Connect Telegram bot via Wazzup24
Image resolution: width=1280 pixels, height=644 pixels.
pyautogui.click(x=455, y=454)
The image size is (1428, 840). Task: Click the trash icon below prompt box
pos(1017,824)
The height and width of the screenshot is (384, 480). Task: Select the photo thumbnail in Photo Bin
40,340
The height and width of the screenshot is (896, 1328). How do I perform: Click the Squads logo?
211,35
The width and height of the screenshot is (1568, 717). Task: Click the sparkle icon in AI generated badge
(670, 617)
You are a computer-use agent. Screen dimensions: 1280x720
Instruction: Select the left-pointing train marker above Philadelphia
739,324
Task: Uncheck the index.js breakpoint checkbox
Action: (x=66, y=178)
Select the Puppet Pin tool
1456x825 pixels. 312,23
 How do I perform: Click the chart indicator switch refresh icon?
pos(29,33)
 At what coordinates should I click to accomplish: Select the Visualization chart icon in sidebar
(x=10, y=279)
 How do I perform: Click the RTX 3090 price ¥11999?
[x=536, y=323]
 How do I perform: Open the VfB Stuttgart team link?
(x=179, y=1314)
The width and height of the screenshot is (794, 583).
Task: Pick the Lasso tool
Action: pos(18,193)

+---+

What this task involves: List each line of the items above that contains the word "height".

Answer to this problem:
Image resolution: width=1280 pixels, height=644 pixels.
The height and width of the screenshot is (384, 480). Task: Select the photo thumbnail in Photo Bin
The height and width of the screenshot is (896, 1328). How do I perform: Click the Squads logo?
The width and height of the screenshot is (1568, 717). Task: Click the sparkle icon in AI generated badge
The width and height of the screenshot is (794, 583).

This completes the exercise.